The cats were mother and daughter, I think one got hit by a car and one ran away.
First time I have proper memories was nursery so 3-4 I remember standing off by the side watching all the other kids wondering why they were able to have fun so easily.
Earliest earliest memory i don’t know if they actually were earlier but some vague concept of falling down the stairs and my parents watching the old war of the worlds movie. I have a lot of memories of my first ever nightmares but not sure when those happened.
Oh oh one actually did pop into my memory i was 2 i think maybe older idk but was potty training and i decided to sniff my poo and then vomitted i was a genius. Sniffing my poo made me sentient
First time I have proper memories was nursery so 3-4 I remember standing off by the side watching all the other kids wondering why they were able to have fun so easily.
Relatable. This sounds like autism to me. My limited early memories (not the first) are this way too. Felt like an outsider my entire life, still do.
Yeah i got the tism found out in my late 20s but would have been useful to know earlier cos I spent my entire childhood feeling like an alien and beating myself up about it
I never got diagnosed, my best friend since I was 1 who worked with autistic people diagnosed me in my mid 20s and I was very offended. Then a whole bunch of life crisis stuff happened in my mid 30s and I looked into it for real this time, took a bunch of online tests out of curiosity and there it was, autistic. It explains so much of what’s “wrong” with me and why I can’t just be like everyone else.
I’m female so a lot of shit just gets swept under the rug especially growing up in the 90s where females can’t have neurodivergence it’s a disruptive rich white boy problem (in america).
Given the timeline america is on I don’t want an official diagnosis, it won’t give me anything but more trouble. And I’d have to pay handsomely for the pleasure of opening myself up to discrimination and worse.
My earliest clear memory, I think, is of going “into the mountain” with my dad. Where we lived when I was 3-4, there was a “mountain” in the middle of town. It wasn’t actually a mountain, more like a really tall cliff, but that’s what everyone called it. You could drive or walk up to the top and look out over the whole town. I remember, one time, only going up part-way, and entering a cave system where you could walk to a few different “holes” in the side of the cliff, that also looked out over the city.

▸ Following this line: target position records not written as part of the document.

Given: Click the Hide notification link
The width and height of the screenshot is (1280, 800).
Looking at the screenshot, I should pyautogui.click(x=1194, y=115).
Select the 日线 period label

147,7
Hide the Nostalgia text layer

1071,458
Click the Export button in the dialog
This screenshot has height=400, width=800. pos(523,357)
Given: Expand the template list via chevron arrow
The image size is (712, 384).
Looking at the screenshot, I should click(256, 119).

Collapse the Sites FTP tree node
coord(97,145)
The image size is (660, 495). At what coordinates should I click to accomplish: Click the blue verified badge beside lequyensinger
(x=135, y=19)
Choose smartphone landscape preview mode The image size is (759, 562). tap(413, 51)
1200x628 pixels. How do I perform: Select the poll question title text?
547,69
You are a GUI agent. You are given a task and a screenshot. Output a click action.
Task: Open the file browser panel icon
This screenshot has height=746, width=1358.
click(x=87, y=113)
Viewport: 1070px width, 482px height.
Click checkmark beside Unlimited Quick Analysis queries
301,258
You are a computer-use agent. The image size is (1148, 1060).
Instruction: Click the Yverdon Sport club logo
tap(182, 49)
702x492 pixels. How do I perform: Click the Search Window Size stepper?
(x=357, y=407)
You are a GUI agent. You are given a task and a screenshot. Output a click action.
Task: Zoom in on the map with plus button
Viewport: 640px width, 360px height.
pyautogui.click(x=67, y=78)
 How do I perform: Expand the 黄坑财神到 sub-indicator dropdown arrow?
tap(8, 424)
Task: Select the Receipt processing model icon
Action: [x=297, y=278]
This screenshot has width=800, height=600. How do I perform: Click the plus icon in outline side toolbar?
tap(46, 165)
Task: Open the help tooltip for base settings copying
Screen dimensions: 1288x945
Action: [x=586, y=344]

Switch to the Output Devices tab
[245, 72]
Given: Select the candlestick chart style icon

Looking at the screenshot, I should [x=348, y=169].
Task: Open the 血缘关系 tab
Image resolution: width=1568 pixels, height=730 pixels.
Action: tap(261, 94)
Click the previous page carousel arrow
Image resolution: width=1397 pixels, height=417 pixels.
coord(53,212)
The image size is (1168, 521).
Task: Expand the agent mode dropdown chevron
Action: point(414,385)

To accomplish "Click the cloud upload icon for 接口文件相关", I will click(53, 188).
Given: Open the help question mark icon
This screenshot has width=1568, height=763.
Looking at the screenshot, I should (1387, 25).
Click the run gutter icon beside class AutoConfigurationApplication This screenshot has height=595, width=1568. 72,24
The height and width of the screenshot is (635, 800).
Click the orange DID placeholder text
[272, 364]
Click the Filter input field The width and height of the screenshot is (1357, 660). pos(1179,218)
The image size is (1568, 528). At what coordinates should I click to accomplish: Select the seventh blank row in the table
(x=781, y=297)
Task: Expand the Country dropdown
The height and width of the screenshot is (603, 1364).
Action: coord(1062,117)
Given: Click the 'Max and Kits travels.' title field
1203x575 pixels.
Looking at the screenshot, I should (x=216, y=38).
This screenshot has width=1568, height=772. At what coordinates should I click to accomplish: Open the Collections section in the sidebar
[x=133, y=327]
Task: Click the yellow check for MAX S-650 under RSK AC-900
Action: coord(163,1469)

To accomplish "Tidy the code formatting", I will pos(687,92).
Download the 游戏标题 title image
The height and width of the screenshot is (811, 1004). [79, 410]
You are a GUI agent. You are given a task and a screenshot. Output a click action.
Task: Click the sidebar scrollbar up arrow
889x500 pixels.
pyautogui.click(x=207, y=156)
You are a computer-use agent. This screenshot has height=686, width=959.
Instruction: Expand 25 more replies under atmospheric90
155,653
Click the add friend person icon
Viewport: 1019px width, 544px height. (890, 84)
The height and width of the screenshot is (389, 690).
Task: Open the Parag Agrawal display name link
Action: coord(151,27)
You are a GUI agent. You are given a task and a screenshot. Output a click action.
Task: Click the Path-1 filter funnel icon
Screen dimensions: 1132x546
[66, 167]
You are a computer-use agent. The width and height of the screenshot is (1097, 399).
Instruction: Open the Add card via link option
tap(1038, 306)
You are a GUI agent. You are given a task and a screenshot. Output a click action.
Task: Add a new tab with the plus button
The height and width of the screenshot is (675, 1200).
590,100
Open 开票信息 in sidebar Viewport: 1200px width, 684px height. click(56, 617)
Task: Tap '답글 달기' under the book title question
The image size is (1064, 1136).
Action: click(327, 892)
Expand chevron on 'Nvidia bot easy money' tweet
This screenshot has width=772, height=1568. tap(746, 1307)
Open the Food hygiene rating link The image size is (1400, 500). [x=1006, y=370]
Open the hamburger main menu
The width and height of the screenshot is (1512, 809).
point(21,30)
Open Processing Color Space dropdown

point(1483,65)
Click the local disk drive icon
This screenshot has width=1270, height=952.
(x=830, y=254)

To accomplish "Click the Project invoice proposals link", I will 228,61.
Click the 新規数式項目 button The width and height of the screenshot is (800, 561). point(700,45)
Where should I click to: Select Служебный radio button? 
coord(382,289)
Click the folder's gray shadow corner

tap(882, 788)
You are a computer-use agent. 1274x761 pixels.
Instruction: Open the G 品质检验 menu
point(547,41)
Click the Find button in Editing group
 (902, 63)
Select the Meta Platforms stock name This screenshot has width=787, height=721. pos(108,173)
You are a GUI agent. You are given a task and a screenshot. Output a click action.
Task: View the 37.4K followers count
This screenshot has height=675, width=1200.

Except, I went back around when I was in college, and there is no such cave system. My dad confirms, there never was. So, apparently, my earliest memory is false.
The earliest memory I have that’s TRUE (as far as I know) is a little later, playing doctor, wherein I helped my dad give birth to 3 stuffed animals, who I then named Peter, Emily, and Raisin Bran.
Raisin Bran
Love that
Still have him, too. He lost an eye to a dog like 8 years ago.
Hasn’t happened yet and I don’t exoect it to anytime soon
I was sitting in my buggy on the way to the supermarket with my mom. I was definitely able to walk, I just liked being pushed around in my buggy. I think I was 3.
First proper memory is from when I was 3 and had to forever relinquish my pacifier in a large plastic tube in a Christmas theme park in the middle of summer.
Was a great injustice, but then I got to go to a dinosaur theme park, so all was good again.
Otherwise I just remember vague snippets like being very scared of a sheep.